─── Data ───

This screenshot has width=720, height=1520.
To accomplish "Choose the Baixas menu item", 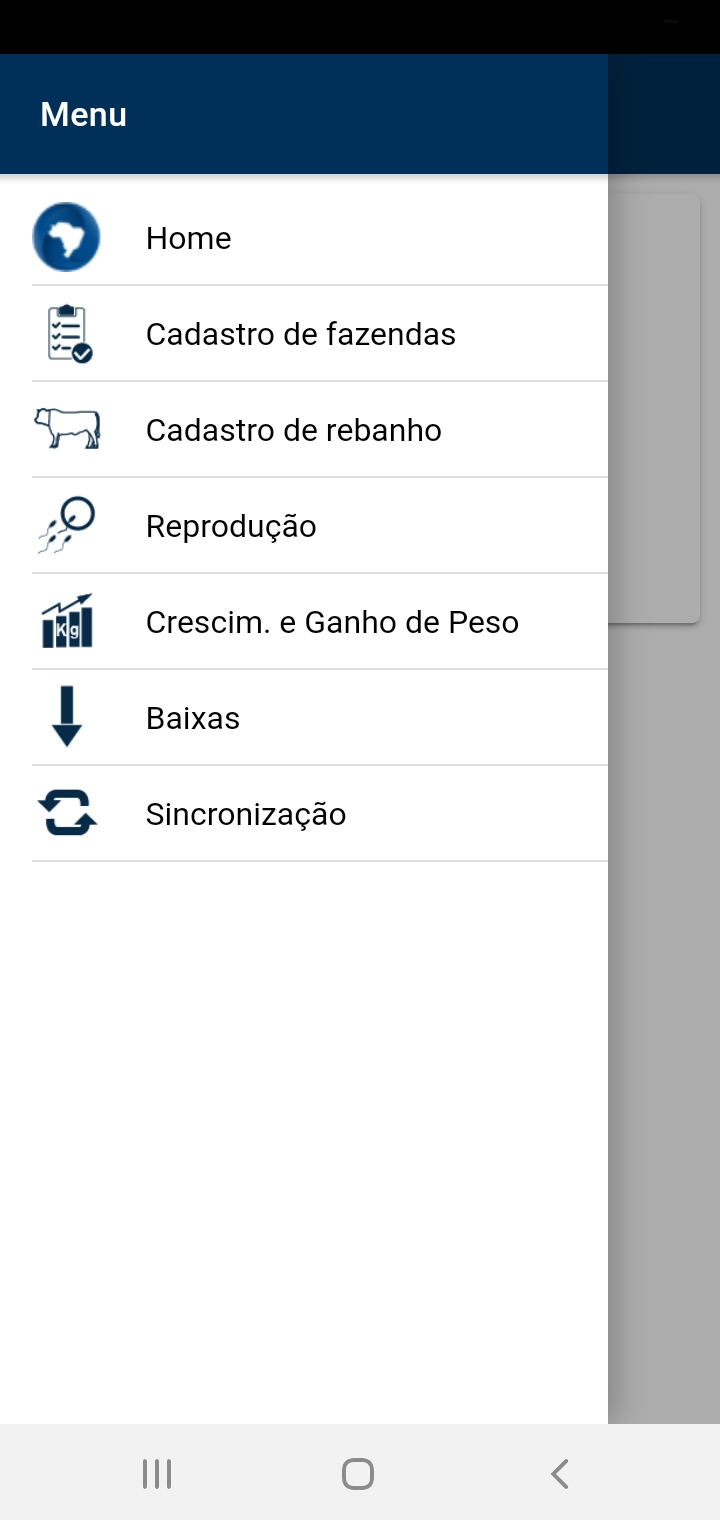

───
─── Data ───

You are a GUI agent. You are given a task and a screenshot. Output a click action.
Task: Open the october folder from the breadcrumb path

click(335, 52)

───
─── Data ───

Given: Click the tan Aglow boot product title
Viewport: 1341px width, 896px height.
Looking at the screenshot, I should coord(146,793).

───

Reproduce everything from the line containing "This screenshot has width=720, height=1520." down to the line containing "the Baixas menu" in the records, swapping "Choose" for "Select" and keeping all else unchanged. Leave the pictures out of your answer.

Result for this exercise>
This screenshot has width=720, height=1520.
To accomplish "Select the Baixas menu item", 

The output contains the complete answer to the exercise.